レッスンをやっていると「間違えずに演奏してやろう」オーラが強すぎる人もいる。そういう人は運指のミスと裏返る音を気にし過ぎる。しかし、この運指のミスとか音が裏返るとかは自分の場合ほとんど気にしない。
自分の判断基準はシンプルに「ミス」か「出来ない」かの2つ。
出来ないというのは10回やって10回とも失敗する場合。ミスというのは10回やって数回(自分の場合は3〜4回でも成功すればOK)はちゃんと出来る場合。
100%完璧な演奏なんて聴いたことがない。誰でも間違えるし失敗もする。
もちろんミスのない演奏というのは理想である。その理想に近づけるために練習するわけだから。
しかし、聞いていると100点満点の演奏を取ろうとする感じが強すぎる。つまり一つのミスも許さない状態。

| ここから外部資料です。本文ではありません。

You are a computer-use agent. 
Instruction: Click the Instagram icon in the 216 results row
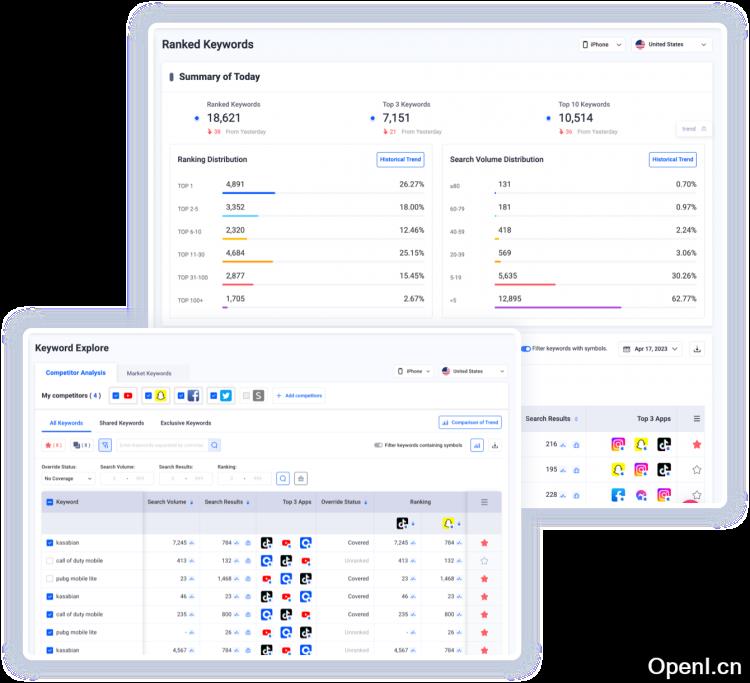tap(618, 444)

自分の場合は100点満点じゃなくてもいいから合格点を出して欲しいと考えている。
学校の試験だってそうだし、人生に100点満点って何度経験した?少なくとも自分はあまり経験がない。小学生くらいならまだしも、大人になればなるほどその経験は少ない。
もちろん高得点を出すほうがいい。でも、その高得点を出すためには段階的なトレーニングというのが必須と考えるから、最初からノーミスにこだわる事は止めてくれと言う。
ここでもう一つ「音楽」をやってもらいたいと考える。
サックスというのは音楽を奏でる楽器。
もちろんいい音楽を奏でるためには技術が必要。しかし、楽器を操ることばかり考えてもいい音楽というのは出来ないと考えている。
サックスの演奏で大事なのはメロディー。
メロディー歌いながら吹くことの方がとても大事。歌うように吹くことに集中して間違えてしまうのはおおいに歓迎する。どれだけ間違えずに演奏出来たとしても、ハートがこもってない演奏なんて聞いていてなんの感動もない。逆にちゃんと「このメロディーを聞いて!」ってのがあると、すごく楽しくなる。

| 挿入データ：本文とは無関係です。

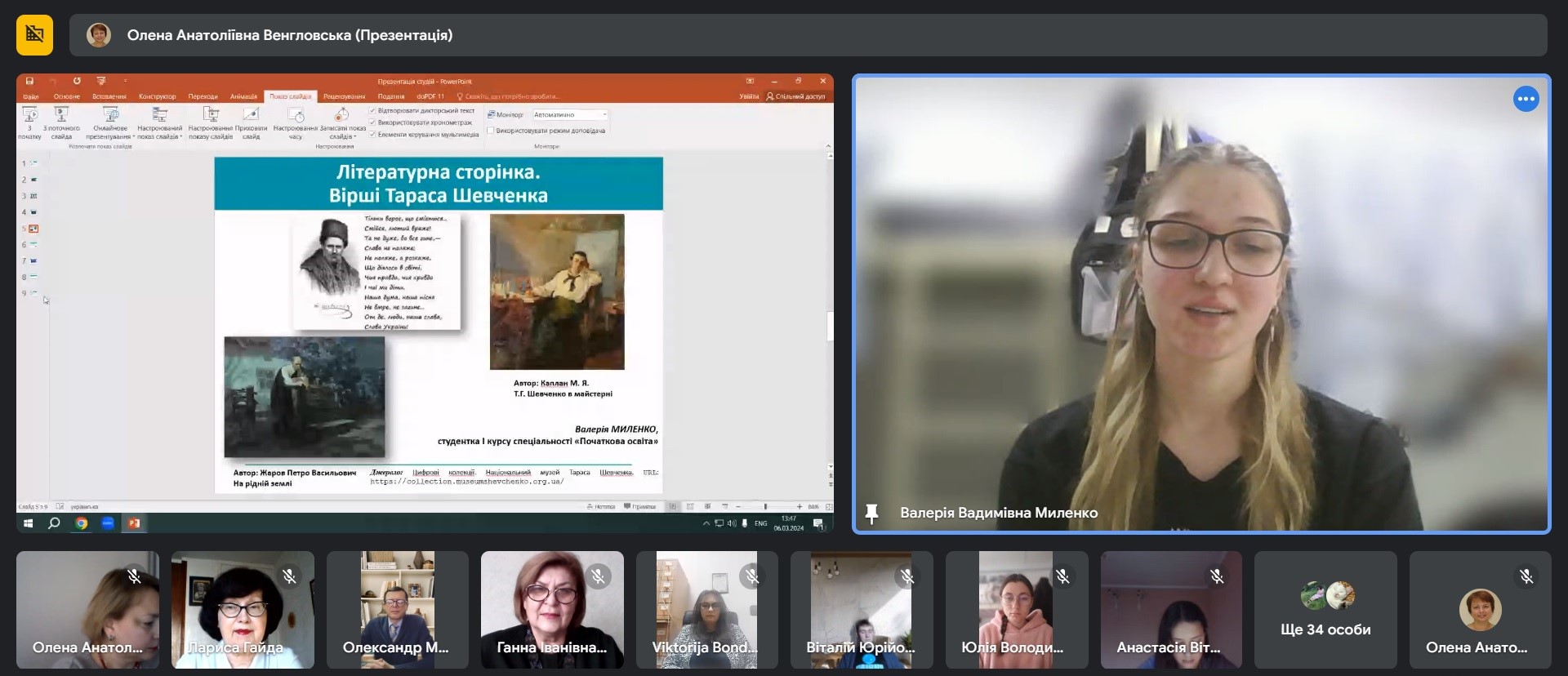
Task: Open the 'Ще 34 особи' participants tile
Action: click(1325, 610)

いつでもどこでも完璧に演奏したいに決まってる。ミスは恥ずかしいし、嫌に決まってる。それが先生相手のレッスンだとしても。
でも、人間、ミスを克服して成長する。ミスやったとしても楽観的に。世の中の先生っていうのはそのミスを経験済みだから、絶対に寛容的だし、その解決方法も知っているはず。
むしろたくさん間違えてと言いたいです。その方が改善点が具体的にわかるから。ミスしたって何回かやって、その成功率から改善策を作るわけだから。

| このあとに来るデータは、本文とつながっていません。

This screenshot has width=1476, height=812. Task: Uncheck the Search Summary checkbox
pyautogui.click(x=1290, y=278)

そしてレッスン中に自分が出来たと思った事でも先生にダメと言われ、逆に自分的に不甲斐ない演奏でも先生に褒められることもあるはず。こういう場合、ダメといわれる場合がほとんど指にこだわりすぎた音楽的ではない演奏で、褒められたほうが音楽的な演奏出来ていると思っていい。
客観的に見るとよく分かるし、録音などして聞き返してもよく分かる。より音楽的なのはどっちかというのが。
だから、この時に疑問があれば理由をすぐに聞いた方がいい。上達の秘訣が詰まっている。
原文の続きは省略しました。